The exercise. Please retype, word for word, the passage of the uniforms timeline that begins with the words containing "1862 The regiment" and ends with "wore Highland uniform.".

Timeline: Uniforms

1862 The regiment consisted of ten rifle companies. No.1,2 and 3 wore rifle-green uniforms with scarlet facings; 4 and 5 wore light gray with scarlet facings; 6 “The Victoria Rifles” wore brown with scarlet facings; 7 wore dark gray with scarlet facings; 8 wore light gray with no facings; 9 wore rifle-green uniforms with scarlet facings but started off with gray uniforms, red trimmings and a cluster of cock’s feathers set on the shako; 10 wore Highland uniform.

Reference “History of the Queen’s Own Rifles of Canada by Captain Ernest J. Chambers”

1855 Civil Service Company
1855 Civil Service Company – QOR Museum photo

Commanding Officers Report on circular October 13, 1862 concerning clothing and equipment of Volunteers Upper Canada

18 Dec 1862

The winter uniform to be worn by the Officers, specified in Regimental Orders, and to consist of a Dark Grey Coat trimmed with Grey fur, Grey fur cap with black leather peak and long boots or knickerbockers reaching to the knee. The remainder of the Uniform being similar (in theory) to that worn by Officers of other Rifle Regiments.

Dataset extract.
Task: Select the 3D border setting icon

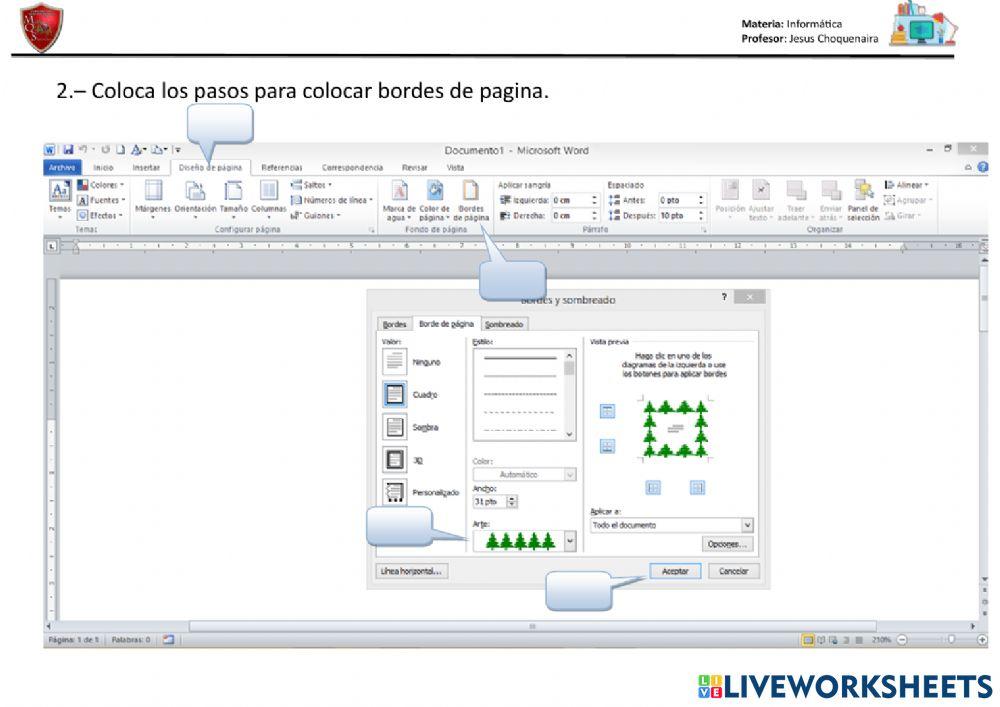Action: tap(394, 460)
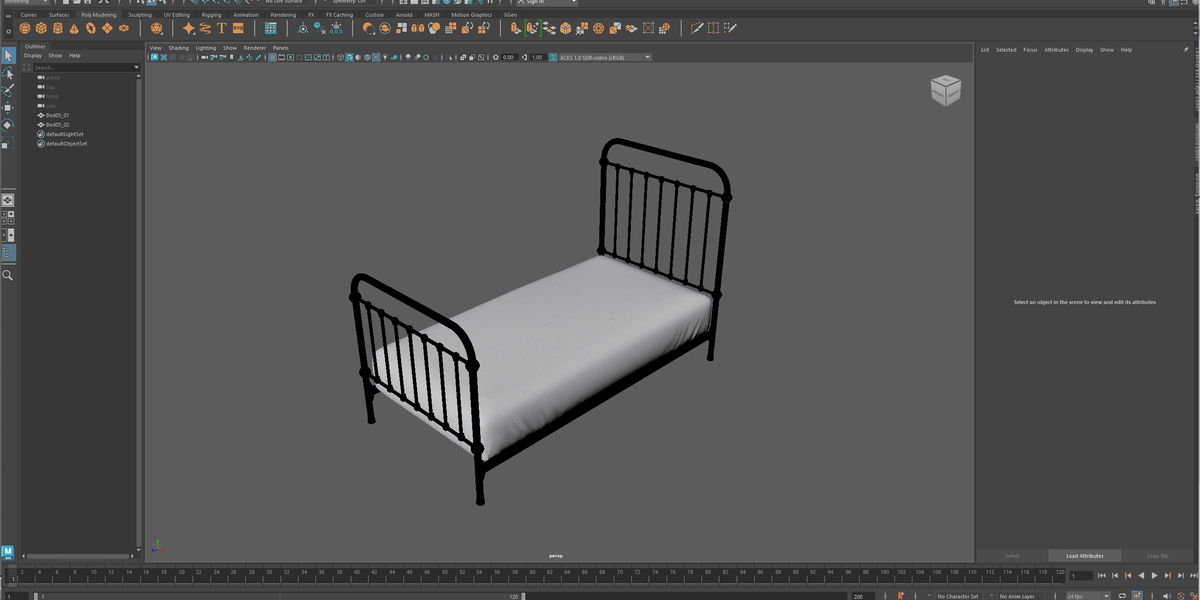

Result.
1862 The regiment consisted of ten rifle companies. No.1,2 and 3 wore rifle-green uniforms with scarlet facings; 4 and 5 wore light gray with scarlet facings; 6 “The Victoria Rifles” wore brown with scarlet facings; 7 wore dark gray with scarlet facings; 8 wore light gray with no facings; 9 wore rifle-green uniforms with scarlet facings but started off with gray uniforms, red trimmings and a cluster of cock’s feathers set on the shako; 10 wore Highland uniform.